#### Task prompt
All lines from the one containing "Screen dimensions: 1061x654" through the end of the material below are to be printed exactly, both ends included, minus pictures.

#### Records supplied

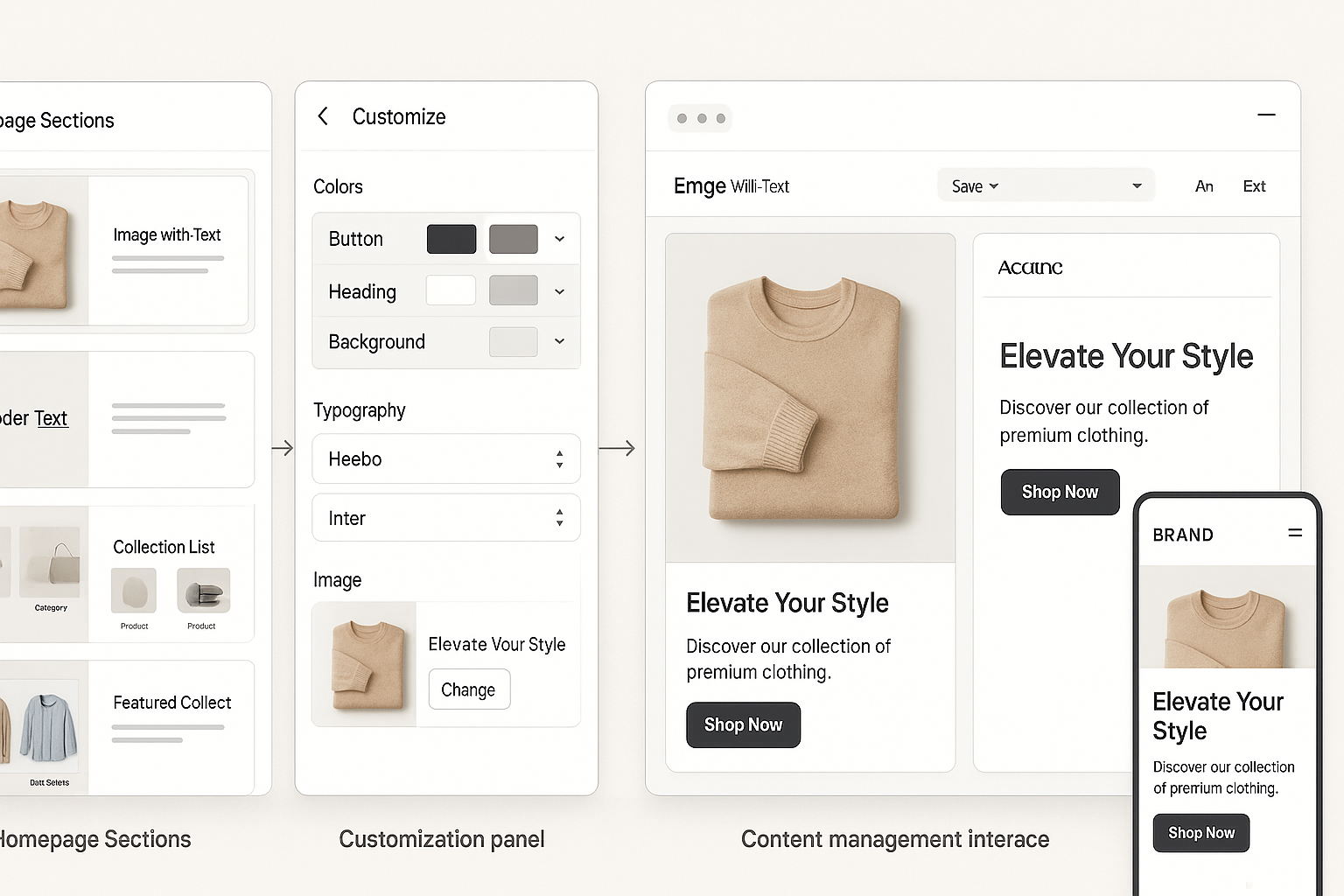Decrease Inter font size with stepper arrow
The width and height of the screenshot is (1344, 896).
pyautogui.click(x=559, y=523)
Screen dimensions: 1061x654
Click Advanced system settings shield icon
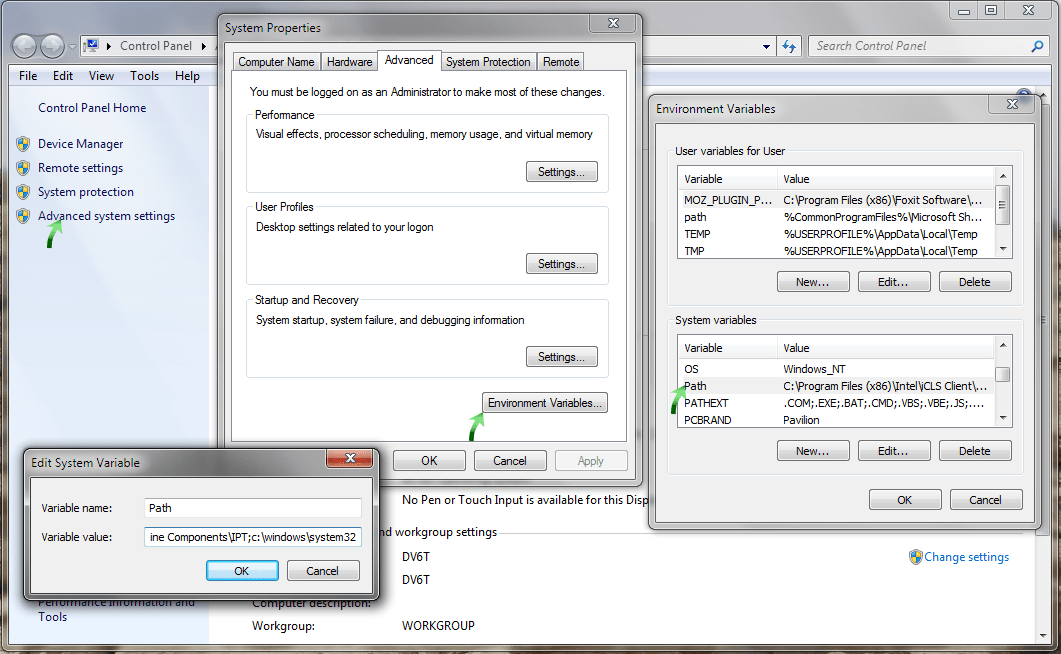[22, 215]
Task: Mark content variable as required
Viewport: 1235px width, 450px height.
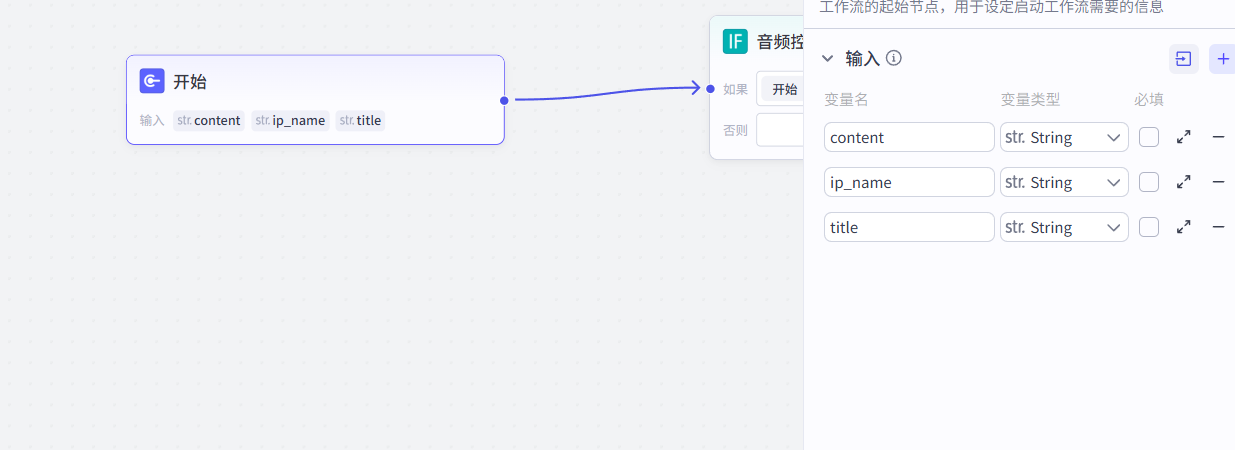Action: 1149,137
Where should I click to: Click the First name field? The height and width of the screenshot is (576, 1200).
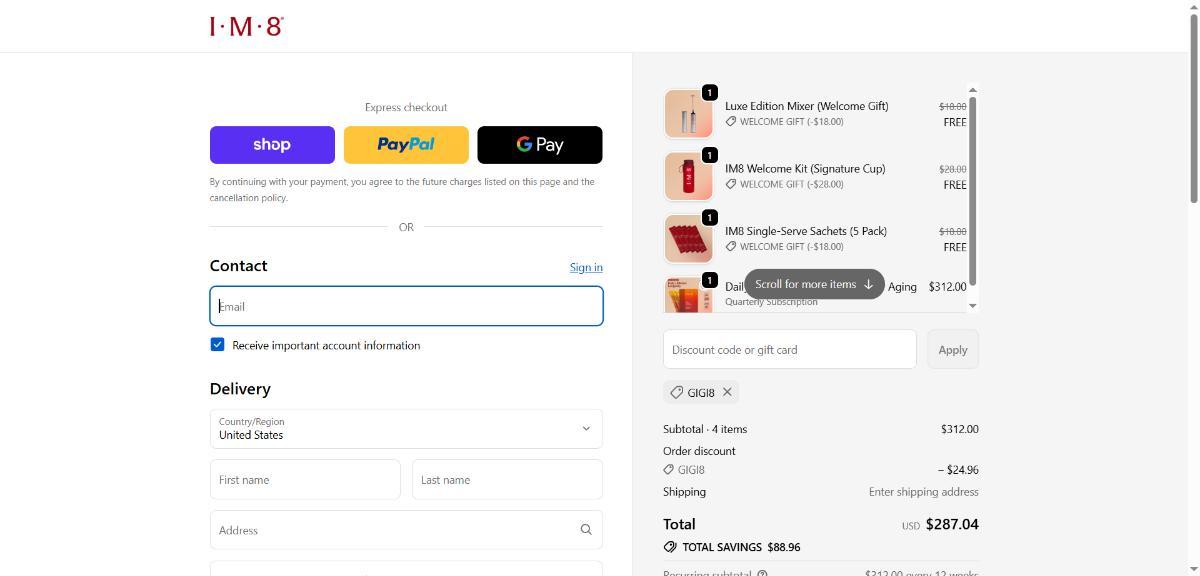tap(305, 480)
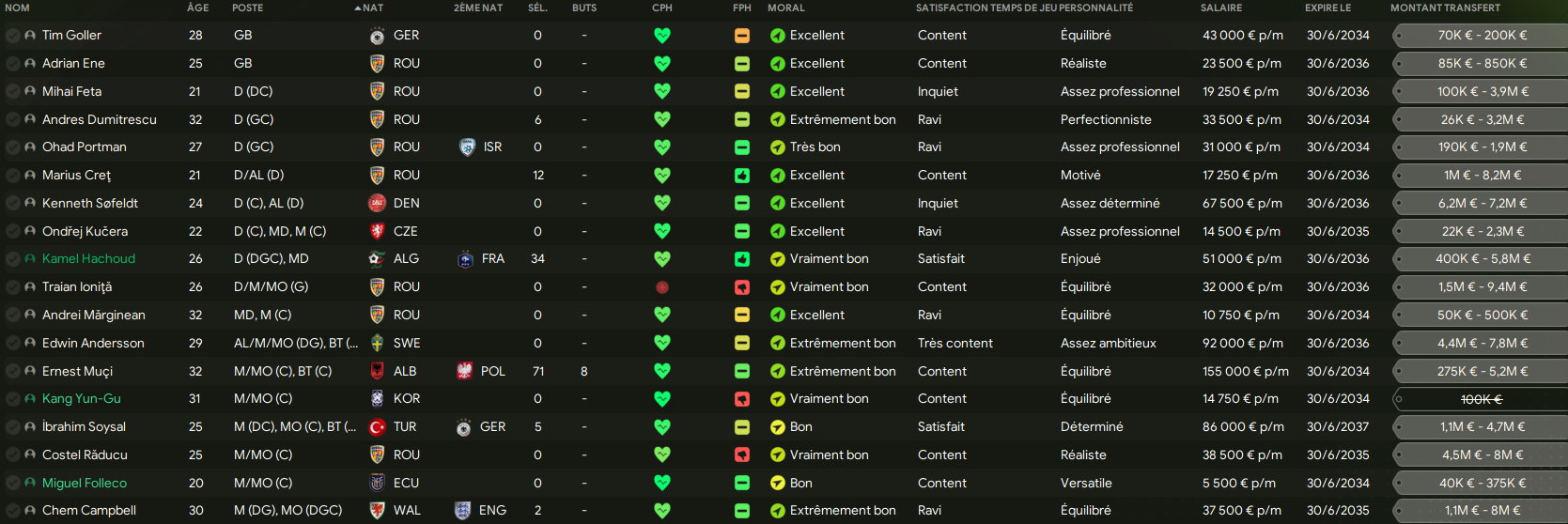Viewport: 1568px width, 524px height.
Task: Click Ohad Portman's morale status icon
Action: 778,147
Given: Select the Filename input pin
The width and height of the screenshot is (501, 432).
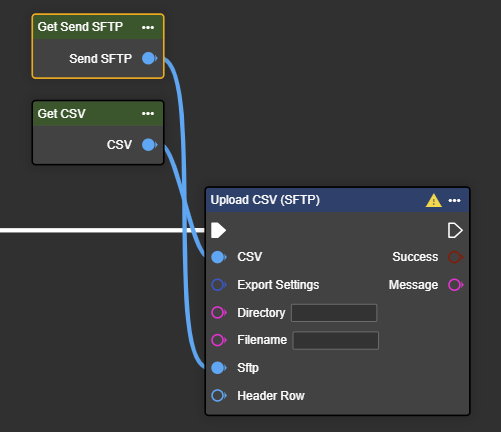Looking at the screenshot, I should [219, 340].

#### Answer to the problem
Screen dimensions: 1061x654
Click Advanced system settings shield icon
[22, 215]
Task: Mark content variable as required
Viewport: 1235px width, 450px height.
Action: 1149,137
Where should I click to: Click the First name field? The height and width of the screenshot is (576, 1200).
tap(305, 480)
Viewport: 1568px width, 524px height.
Task: Click Ohad Portman's morale status icon
Action: 778,147
Given: Select the Filename input pin
The width and height of the screenshot is (501, 432).
Looking at the screenshot, I should [219, 340].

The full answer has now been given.